El Diablo Cojuelo

Salimos de Pensilvania con el propósito de llegar temprano a Samaná. Hora y media  duró el traslado a Marquetalia. Municipio muy movido  con Luis  Carlos Betancur como alcalde. Dicen que es un  dictador. Se pincha porque lo respalda Hugo Hernán González, el representante a la Cámara. Betancur manda a lavar las calles temprano, obliga que el vestido de los policías sea impecable, a los 8 de la mañana todos los empleados tienen que estar en sus oficinas, prohíbe la música en los despachos públicos,  controla la bulla en las cantinas,  no permite las ausencias en horas laborables,  acabó con la zona de tolerancia, no acepta que las mujeres usen vestidos escandalosos, y les encima  cátedras de buen comportamiento ciudadano. Pocos como él.
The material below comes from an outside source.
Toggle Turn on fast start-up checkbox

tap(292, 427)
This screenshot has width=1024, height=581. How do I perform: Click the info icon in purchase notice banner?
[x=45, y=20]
Sé un poco la historia de Marquetalia. Maruff Abdala y Benjamín Aristizábal eran hace 40 años los líderes conservadores. Después fue el padre Hincapié que se quitaba la sotana cuando iba   a las comitivas  veredales. Hablaba duro, era un capataz y la gente le obedecía. Después fue Gerardo Zuluaga. Murió muy pobre.  Por último recuerdan al médico  Sandro Giraldo.

No nos demoramos  en esta población. Llegamos a Samaná a las ocho de la noche. Había una neblina muy espesa. No se veía a los tres metros. Yo soy muy, pero muy amigo de Gloria Inés Ortiz, la alcaldesa,  y de su marido, el médico  Efraín Espinosa. Hemos estado en  muchas fiestas y  cuando he ido a las parrandas de los Palenques, me he hospedado en su casa.

Cuando los dos supieron que había llegado a la población, se aparecieron  a la cafetería en donde me encontraba con Juan José. Hubo abrazos, recuerdos de muchos años, y de inmediato nos trasladamos a una cantina con música popular. Nano  Molina, el Conjunto América, y  el que apasiona a Espinosa, Hugo del Carril. Obvio que se pidió una botella de aguardiente. Recordamos muchas cosas, rajamos de Marleny Osorio, nos dijeron que Jorge Hernán Mesa iba en declive y que el que  mandaba ahora en Samaná era Hernán Penagos.

La fiesta con Gloria Inés y Efraín duró hasta la media noche. Fueron unas horas  deliciosas, con unos amigos muy queridos. A dormir.

Al día siguiente  oí muchos cuentos sobre Guillermo y Hernando Ocampo Ospina, también de Mesa  cuando era alcalde, y  cosa curiosa, todas las historietas eran negativas sobre  estos personajes. Los pueblos tienen    memoria. Me  hablaron de Bernardo Ocampo, Horacio Arroyave  y  Ramón Gómez. Del ´primero, muchos elogios. Del segundo  se quejan que jamás volvió a su pueblo. Y del tercero que era agrio y gruñón.

Samaná tiene tres corregimientos, dos de ellos debieran ser ya municipios. Me refiero a Florencia y San Diego. Han progresado mucho, y ambos tienen buena clase dirigente. En San Diego ha mandado Marleny Osorio. Es apenas obvio que tenga fanáticos suyos y también detractores. Nadie es una libra esterlina para gustarle a todo el mundo. Pero esta mujer es de armas tomar, muy buena expositora, ambiciosa y hoy es la consejera de Mauricio Lizcano.

Berlín es casi un caserío, edificado sobre un lomo geográfico. Abajo baja  en murmuraciones eternas el Rio Manso, de aguas cristalinas. Hubo  violencia en la región… Hoy vive en absoluta paz.

Juan José y yo estábamos cansados y resolvimos regresar a Manizales.